— start DATA EXTRACT —

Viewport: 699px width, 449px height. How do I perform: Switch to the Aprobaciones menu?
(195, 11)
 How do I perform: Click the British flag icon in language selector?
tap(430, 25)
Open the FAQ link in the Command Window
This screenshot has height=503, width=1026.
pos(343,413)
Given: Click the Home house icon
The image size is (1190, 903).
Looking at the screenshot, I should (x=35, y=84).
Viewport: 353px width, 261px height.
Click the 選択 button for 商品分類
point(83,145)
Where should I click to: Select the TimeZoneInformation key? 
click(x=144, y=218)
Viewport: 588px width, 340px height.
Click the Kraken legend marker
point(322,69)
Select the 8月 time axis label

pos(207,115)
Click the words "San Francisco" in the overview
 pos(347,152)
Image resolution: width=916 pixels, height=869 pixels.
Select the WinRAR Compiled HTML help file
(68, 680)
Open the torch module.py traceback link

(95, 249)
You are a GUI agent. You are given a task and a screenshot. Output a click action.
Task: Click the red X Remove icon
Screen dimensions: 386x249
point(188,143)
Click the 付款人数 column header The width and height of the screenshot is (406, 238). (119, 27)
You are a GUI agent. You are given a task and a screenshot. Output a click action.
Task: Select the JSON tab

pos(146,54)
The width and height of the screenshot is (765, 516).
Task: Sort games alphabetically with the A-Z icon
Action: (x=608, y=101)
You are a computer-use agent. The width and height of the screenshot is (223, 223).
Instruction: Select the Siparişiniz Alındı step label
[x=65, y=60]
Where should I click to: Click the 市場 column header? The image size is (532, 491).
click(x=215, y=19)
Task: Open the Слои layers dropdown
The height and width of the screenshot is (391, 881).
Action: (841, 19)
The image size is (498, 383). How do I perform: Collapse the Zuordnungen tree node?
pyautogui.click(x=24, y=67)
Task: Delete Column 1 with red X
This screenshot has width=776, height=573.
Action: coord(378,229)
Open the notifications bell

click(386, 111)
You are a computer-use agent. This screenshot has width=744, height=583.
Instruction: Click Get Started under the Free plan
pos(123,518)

— end DATA EXTRACT —

EXERCISE DETAILS: Format every line of the listing as a Markdown table with the columns Number and Record line, numbering the rows and omitting blank lines.

PROBLEM SOLUTION:
| Number | Record line |
|---|---|
| 1 | Viewport: 699px width, 449px height. How do I perform: Switch to the Aprobaciones menu? |
| 2 | (195, 11) |
| 3 |  How do I perform: Click the British flag icon in language selector? |
| 4 | tap(430, 25) |
| 5 | Open the FAQ link in the Command Window |
| 6 | This screenshot has height=503, width=1026. |
| 7 | pos(343,413) |
| 8 | Given: Click the Home house icon |
| 9 | The image size is (1190, 903). |
| 10 | Looking at the screenshot, I should (x=35, y=84). |
| 11 | Viewport: 353px width, 261px height. |
| 12 | Click the 選択 button for 商品分類 |
| 13 | point(83,145) |
| 14 | Where should I click to: Select the TimeZoneInformation key?  |
| 15 | click(x=144, y=218) |
| 16 | Viewport: 588px width, 340px height. |
| 17 | Click the Kraken legend marker |
| 18 | point(322,69) |
| 19 | Select the 8月 time axis label |
| 20 | pos(207,115) |
| 21 | Click the words "San Francisco" in the overview |
| 22 |  pos(347,152) |
| 23 | Image resolution: width=916 pixels, height=869 pixels. |
| 24 | Select the WinRAR Compiled HTML help file |
| 25 | (68, 680) |
| 26 | Open the torch module.py traceback link |
| 27 | (95, 249) |
| 28 | You are a GUI agent. You are given a task and a screenshot. Output a click action. |
| 29 | Task: Click the red X Remove icon |
| 30 | Screen dimensions: 386x249 |
| 31 | point(188,143) |
| 32 | Click the 付款人数 column header The width and height of the screenshot is (406, 238). (119, 27) |
| 33 | You are a GUI agent. You are given a task and a screenshot. Output a click action. |
| 34 | Task: Select the JSON tab |
| 35 | pos(146,54) |
| 36 | The width and height of the screenshot is (765, 516). |
| 37 | Task: Sort games alphabetically with the A-Z icon |
| 38 | Action: (x=608, y=101) |
| 39 | You are a computer-use agent. The width and height of the screenshot is (223, 223). |
| 40 | Instruction: Select the Siparişiniz Alındı step label |
| 41 | [x=65, y=60] |
| 42 | Where should I click to: Click the 市場 column header? The image size is (532, 491). |
| 43 | click(x=215, y=19) |
| 44 | Task: Open the Слои layers dropdown |
| 45 | The height and width of the screenshot is (391, 881). |
| 46 | Action: (841, 19) |
| 47 | The image size is (498, 383). How do I perform: Collapse the Zuordnungen tree node? |
| 48 | pyautogui.click(x=24, y=67) |
| 49 | Task: Delete Column 1 with red X |
| 50 | This screenshot has width=776, height=573. |
| 51 | Action: coord(378,229) |
| 52 | Open the notifications bell |
| 53 | click(386, 111) |
| 54 | You are a computer-use agent. This screenshot has width=744, height=583. |
| 55 | Instruction: Click Get Started under the Free plan |
| 56 | pos(123,518) |